The most important subject of the week was elections however. Ayatollah Jannati, who presides the Guardian Council, the body in charge of filtering the qualified candidates for elections whose conduct has been the subject of constant criticism by the Reformists, questioned the reason behind the significant rise of citizens who have registered for candidacy in both the parliamentary and Council of Experts’ elections.

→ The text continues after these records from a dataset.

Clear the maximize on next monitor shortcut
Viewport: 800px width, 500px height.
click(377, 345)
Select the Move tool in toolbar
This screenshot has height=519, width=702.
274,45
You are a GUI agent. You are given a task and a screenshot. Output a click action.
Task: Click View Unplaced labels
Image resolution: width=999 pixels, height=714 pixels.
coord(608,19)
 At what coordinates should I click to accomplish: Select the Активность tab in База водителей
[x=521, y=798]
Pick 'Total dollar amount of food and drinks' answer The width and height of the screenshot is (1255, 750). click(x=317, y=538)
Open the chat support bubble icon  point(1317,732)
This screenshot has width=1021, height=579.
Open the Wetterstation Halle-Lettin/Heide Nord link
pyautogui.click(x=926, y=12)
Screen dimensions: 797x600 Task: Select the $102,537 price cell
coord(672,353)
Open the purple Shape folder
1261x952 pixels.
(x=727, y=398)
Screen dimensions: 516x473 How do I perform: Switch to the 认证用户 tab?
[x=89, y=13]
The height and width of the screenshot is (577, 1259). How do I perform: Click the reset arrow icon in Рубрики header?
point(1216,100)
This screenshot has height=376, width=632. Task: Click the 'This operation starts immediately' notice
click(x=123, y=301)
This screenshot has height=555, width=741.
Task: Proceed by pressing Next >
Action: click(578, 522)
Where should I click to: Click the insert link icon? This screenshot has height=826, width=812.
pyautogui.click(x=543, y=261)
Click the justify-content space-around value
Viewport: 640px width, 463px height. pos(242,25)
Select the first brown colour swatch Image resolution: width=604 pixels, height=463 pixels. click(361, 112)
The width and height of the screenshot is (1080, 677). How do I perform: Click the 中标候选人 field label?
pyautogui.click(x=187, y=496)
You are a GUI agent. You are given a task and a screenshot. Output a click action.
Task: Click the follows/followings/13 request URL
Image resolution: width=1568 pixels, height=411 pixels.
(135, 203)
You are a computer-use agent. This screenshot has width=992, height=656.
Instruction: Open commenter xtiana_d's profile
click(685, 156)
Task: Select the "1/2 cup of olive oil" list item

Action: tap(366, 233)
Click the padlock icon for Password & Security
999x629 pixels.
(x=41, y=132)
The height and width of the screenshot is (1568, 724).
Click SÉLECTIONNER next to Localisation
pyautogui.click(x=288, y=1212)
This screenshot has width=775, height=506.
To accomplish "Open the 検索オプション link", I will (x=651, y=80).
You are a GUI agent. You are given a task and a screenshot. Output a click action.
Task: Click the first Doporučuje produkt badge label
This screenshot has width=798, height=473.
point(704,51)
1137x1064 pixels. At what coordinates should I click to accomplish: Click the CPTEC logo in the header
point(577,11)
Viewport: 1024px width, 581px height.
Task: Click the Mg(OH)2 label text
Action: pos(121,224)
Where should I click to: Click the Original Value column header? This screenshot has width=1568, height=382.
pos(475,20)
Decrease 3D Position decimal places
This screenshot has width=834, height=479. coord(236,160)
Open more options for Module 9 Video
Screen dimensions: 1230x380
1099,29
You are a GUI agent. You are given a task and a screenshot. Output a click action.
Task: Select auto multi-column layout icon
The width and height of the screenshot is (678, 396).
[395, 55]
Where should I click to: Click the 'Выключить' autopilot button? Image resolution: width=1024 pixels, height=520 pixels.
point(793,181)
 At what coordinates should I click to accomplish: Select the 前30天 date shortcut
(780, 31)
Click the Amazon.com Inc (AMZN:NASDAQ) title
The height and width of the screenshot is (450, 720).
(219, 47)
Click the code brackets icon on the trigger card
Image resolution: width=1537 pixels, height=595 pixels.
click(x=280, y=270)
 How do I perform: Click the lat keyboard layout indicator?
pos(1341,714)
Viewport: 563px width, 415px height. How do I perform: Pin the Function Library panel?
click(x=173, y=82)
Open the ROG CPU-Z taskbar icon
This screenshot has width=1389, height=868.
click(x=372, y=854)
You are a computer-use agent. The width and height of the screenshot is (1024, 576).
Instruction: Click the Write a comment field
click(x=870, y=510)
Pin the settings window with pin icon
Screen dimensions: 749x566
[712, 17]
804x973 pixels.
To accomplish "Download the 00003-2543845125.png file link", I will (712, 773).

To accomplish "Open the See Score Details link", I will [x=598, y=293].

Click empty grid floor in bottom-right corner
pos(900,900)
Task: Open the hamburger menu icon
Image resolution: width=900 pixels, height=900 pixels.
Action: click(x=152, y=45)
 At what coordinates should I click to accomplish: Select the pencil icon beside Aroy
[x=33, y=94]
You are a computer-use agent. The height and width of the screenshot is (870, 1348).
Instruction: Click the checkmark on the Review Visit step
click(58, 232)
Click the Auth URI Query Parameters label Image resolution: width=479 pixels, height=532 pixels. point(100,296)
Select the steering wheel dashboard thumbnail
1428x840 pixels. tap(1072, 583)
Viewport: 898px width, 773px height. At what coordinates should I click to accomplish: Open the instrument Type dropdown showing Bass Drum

He also responded to criticisms about the Guardian Council’s disqualification of nominees. “I don’t know where this culture [/trend] is coming from,” he said. “Some argue that people are the ones who should qualify the candidates.” Jannati added that such claims mean that law should be put aside in favor of the people’s decision, “something that is done nowhere in the world.” In Mashad, Ayatollah Alamolhoda also warned about ‘infiltrators’, pointing to political currents which have returned thanks to the open political climate and aim to carry out their plan by entering the parliament.